Metadata-Version: 2.1
Name: mltronsAutoDataPrep
Version: 0.0.9
Summary: First Automated Data Preparation library powered by Deep Learning to  automatically clean and prepare TBs of data on clusters at scale.
Home-page: https://github.com/ms8909/mltrons-auto-data-prep
Author: Muddassar Sharif
Author-email: ms8909@nyu.edu
License: UNKNOWN
Platform: UNKNOWN
Classifier: Programming Language :: Python :: 3
Classifier: License :: OSI Approved :: MIT License
Classifier: Operating System :: OS Independent
Description-Content-Type: text/markdown

# mltrons-auto-data-prep :Tool kit that automate Data Preparation

## What is it?

**Mltrons-auto-data-prep** is a Python package providing flexible and automated way of 
data preparation in any size of the raw data.It uses **Machine Learning** and **Deep Leaning**
techniques with the **pyspark** back-end architecture to clean and prepare TBs of data on clusters at scale.


## Main Features
Here are just a few of the things that **Mltrons-auto-data-prep** does well:

- Data Can be read from multiple Sources such as **S3 bucket** or **Local PC**

- Handle Any size of data even in Tbs using **Py-spark**

- Filter out **Features** with Null values more than the threshold

- Filter out **Features** with same value for all rows

- Automatically detects the data type of features

- Automatically detects datetime features and split in multiple usefull features

- Automatically detects features containing **URLs** and remove duplications

- Automatically detects **Skewed** features and minimize skewness



## Where to get it
The source code is currently hosted on **GitHub** at:
https://github.com/ms8909/mltrons-auto-data-prep

The **pypi** project is at :
https://pypi.org/project/mltronsAutoDataPrep/


## How to install

```sh
pip install mltronsAutoDataPrep
```

## Dependencies
- [PySpark](https://spark.apache.org/docs/latest/api/python/index.html)
- [NumPy](https://www.numpy.org)
- [pandas](https://pandas.pydata.org)
- [python-dateutil](https://labix.org/python-dateutil) 
- [pytz](https://pythonhosted.org/pytz)
- see full list of dependicies [here](https://github.com/ms8909/mltrons-auto-data-prep/blob/master/requirements.txt)

## How to use 


### 1. Reading data functions

- **address** to give the path of the file

- **local** to give the file exist on local pc or s3 bucket

- **file_format** to give the format of the file (csv,excel,parquet)

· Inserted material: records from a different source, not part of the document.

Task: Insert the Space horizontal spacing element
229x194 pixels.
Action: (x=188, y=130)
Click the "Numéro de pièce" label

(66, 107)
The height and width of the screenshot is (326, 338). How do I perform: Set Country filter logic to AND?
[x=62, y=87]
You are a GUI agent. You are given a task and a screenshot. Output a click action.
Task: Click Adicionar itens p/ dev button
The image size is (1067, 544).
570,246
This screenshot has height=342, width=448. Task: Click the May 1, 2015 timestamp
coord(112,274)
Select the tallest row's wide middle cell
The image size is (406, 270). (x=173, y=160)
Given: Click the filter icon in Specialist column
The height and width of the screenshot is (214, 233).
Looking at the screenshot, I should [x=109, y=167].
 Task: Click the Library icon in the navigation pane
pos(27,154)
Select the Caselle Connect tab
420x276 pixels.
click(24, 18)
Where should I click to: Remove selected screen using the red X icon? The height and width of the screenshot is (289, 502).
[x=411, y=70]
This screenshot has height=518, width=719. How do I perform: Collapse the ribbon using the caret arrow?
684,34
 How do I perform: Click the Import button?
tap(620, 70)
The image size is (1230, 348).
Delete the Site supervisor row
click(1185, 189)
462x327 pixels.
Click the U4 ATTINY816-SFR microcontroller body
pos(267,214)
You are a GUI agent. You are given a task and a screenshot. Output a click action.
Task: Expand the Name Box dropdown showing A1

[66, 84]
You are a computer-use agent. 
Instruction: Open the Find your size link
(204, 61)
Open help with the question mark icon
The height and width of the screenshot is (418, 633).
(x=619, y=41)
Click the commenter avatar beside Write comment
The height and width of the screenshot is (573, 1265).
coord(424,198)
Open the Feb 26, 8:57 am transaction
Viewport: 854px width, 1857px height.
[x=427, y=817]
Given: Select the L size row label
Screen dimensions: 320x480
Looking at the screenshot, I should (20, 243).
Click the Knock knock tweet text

- **s3** s3 bucket credentials if data on s3 bucket


```python
from mltronsAutoDataPrep.lib.v2.Operations.readfile import ReadFile as rf

res = rf.read(address="test.csv", local="yes", file_format="csv", s3={})
```



### 2. Drop Features containing Null of certain threshold

- provide dataframe with threshold of null values 

- return the list of columns containing null values more then the threshold

```python
from lib.v2.Middlewares.drop_col_with_null_val import DropNullValueCol

res = read.read("test.csv", file_format='csv')

drop_col = DropNullValueCol()
columns_to_drop = drop_col.delete_var_with_null_more_than(res, threshold=30)
df = res.drop(*columns_to_drop)
```


### 3. Drop Features containing same values 

- provide dataframe 

- return the list of columns containing same values

```python
from lib.v2.Middlewares.drop_col_with_same_val import DropSameValueColumn


drop_same_val_col = DropSameValueColumn()
columns_to_drop = drop_same_val_col.delete_same_val_com(res)
df = res.drop(*columns_to_drop)
```

### 4. Cleaned Url Features

- Automatically detects features containing Urls

- Pipeline structure to clean the urls using **NLP** techniques

```python

from lib.v2.Pipelines.etl_pipeline import EtlPipeline

etl_pipeline = EtlPipeline()
etl_pipeline.custom_url_transformer(res)
res = etl_pipeline.transform(res)

```


### 5. Split Date Time features

- Automatically detects features containing date/time

- Split date time into usefull multiple feautures (day,month,year etc)


```python
from lib.v2.Pipelines.etl_pipeline import EtlPipeline


etl_pipeline = EtlPipeline()
etl_pipeline.custom_date_transformer(res)
res = etl_pipeline.transform(res)

```


### 6. Filling Missing Values 

- Using Deep Learning techniques Missing values are filled


```python
from lib.v2.Pipelines.etl_pipeline import EtlPipeline


etl_pipeline = EtlPipeline()
etl_pipeline.custom_filling_missing_val(res)
res = etl_pipeline.transform(res)

```


### 7. Removing Skewness from features


- Automatically detects which column contains skewness

- Minimize skewness using statistical methods

```python
from lib.v2.Pipelines.etl_pipeline import EtlPipeline


etl_pipeline = EtlPipeline()
etl_pipeline.custom_skewness_transformer(res)
res = etl_pipeline.transform(res)
```